Americana. It was what people grew up with. Westerns in the picture house, love stories on the plain, heartbreak beside the record player. The promise that someone was going to ride into the valley and make everything okay. It was aspirational; about things working out alright in the end ... in America.
But it was also a way for people to describe the details of our small, everyday lives on a big screen. Little disappointments, small triumphs, victories over the bad guys, the wheel coming off the wagon.
Crucially, too, unlike every other form of modern music, country music routinely described failure. And that was what people understood: they were lonely, their marriages broke up, people went to jail, loved ones died. Women left their husbands because they were bored and men left their wives because they got drunk, were stupid and regretted it.
All that fitted perfectly with a certain lifestyle – ordinary working people, in city or country, trying to make a living with a bit of fun thrown in.

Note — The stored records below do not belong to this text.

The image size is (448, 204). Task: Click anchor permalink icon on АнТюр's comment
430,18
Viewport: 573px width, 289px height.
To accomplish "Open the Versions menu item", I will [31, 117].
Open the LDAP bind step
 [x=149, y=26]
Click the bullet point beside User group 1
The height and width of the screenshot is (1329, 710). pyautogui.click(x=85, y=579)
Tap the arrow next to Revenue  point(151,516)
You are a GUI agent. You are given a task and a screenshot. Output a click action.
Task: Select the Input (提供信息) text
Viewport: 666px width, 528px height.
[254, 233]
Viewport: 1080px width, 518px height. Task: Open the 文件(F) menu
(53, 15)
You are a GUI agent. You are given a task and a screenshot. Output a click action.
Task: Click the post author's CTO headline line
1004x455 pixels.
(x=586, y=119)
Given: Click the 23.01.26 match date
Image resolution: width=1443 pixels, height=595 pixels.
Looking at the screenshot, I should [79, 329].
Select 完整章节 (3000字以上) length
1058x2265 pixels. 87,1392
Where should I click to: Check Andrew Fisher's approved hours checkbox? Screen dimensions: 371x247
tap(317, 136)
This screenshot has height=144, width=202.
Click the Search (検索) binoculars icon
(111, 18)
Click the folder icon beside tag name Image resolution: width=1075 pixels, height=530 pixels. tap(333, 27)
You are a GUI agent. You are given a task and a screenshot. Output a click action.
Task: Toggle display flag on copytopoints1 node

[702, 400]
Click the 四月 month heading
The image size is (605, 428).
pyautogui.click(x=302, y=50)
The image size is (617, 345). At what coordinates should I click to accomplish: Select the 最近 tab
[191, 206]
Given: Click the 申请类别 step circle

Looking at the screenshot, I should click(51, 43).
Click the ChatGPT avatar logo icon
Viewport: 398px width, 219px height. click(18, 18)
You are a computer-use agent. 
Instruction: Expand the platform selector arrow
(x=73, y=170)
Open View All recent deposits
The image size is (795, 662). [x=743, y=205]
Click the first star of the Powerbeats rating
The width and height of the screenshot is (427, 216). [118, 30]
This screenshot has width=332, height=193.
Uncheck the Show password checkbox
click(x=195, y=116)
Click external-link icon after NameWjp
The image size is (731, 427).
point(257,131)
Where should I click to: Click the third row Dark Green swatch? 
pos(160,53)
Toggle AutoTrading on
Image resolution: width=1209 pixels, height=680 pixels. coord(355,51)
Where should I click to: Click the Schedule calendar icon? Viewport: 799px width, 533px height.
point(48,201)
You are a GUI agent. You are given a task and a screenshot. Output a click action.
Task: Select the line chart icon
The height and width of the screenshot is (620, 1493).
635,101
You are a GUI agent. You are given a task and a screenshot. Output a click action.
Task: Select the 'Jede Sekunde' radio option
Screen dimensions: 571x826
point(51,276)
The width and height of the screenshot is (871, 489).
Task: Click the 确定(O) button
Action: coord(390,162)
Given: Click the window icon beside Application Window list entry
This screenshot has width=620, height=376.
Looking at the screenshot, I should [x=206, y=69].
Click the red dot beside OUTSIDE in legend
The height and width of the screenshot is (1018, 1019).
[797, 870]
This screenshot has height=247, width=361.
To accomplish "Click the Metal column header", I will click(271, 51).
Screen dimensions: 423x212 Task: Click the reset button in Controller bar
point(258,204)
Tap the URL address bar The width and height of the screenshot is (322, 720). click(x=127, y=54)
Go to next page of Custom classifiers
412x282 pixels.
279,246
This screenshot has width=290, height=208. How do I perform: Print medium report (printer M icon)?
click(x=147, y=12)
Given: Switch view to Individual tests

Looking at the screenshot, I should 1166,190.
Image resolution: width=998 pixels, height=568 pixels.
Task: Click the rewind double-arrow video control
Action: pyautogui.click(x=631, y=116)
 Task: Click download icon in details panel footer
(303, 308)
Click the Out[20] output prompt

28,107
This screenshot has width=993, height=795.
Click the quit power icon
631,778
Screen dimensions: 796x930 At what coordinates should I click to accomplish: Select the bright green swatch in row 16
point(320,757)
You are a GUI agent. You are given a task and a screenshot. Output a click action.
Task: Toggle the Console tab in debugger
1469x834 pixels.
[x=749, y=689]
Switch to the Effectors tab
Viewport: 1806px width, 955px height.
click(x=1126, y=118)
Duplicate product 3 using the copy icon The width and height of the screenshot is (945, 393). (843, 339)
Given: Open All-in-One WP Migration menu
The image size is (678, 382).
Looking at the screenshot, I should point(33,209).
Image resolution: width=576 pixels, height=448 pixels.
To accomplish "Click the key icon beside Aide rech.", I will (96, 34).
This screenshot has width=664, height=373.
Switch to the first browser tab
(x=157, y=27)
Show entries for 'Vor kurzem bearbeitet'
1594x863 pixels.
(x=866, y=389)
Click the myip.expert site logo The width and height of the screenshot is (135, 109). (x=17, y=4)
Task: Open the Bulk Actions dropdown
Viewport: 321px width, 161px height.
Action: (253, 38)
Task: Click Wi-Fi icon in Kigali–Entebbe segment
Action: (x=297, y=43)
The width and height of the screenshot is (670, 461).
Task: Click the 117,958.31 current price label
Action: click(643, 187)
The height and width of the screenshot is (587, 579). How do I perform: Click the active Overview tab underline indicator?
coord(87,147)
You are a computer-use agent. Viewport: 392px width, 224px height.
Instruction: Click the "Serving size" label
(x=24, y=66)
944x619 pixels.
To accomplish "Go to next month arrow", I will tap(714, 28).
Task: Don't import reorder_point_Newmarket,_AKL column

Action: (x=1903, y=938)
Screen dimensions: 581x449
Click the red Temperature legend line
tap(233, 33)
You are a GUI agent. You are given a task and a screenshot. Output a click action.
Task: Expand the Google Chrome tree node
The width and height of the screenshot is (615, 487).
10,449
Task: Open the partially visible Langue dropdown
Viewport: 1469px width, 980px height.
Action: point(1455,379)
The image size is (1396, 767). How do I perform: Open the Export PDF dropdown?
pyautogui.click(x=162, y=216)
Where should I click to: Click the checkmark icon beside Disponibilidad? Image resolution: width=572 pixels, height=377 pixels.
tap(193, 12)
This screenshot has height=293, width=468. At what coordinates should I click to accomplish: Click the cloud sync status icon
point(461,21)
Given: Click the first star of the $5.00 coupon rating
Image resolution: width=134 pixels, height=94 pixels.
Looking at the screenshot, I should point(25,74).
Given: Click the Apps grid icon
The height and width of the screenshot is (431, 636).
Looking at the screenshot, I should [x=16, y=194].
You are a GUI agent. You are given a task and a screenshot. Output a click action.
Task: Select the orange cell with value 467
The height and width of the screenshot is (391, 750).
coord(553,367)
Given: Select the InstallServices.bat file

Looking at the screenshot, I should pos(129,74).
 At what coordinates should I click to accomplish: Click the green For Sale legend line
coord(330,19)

Yes, other types of music came after. We know all about rock 'n' roll, punk rock, glam rock, progressive rock. But the core musics are still there – jazz, blues, country (bluegrass, Nashville).
But somewhere in the Eighties, British culture took against country big-time. Maybe it was a coming of age for those who'd grown up with it, felt embarrassed by their secret guilty pleasure and so made fun of it and tried to kill it.
But then two things happened. Johnny Cash played Glastonbury in 1994, exposing festival-going teenagers to the raw power of country music in its gospel-ridden, evil-identifying, Hell-describing apocalyptic glory. And three years later Garth Brooks arrived in Dublin for those now-legendary concerts.
The internet allowed country music to escape the censors in Britain.
Suddenly, people could access footage of stars like Kris Kristofferson, Willie Nelson and Merle Haggard. Dolly Parton – long regarded as a kind of cartoon figure in the UK – was recognised as a great musical icon of the age because of her attitude, her life story and songwriting.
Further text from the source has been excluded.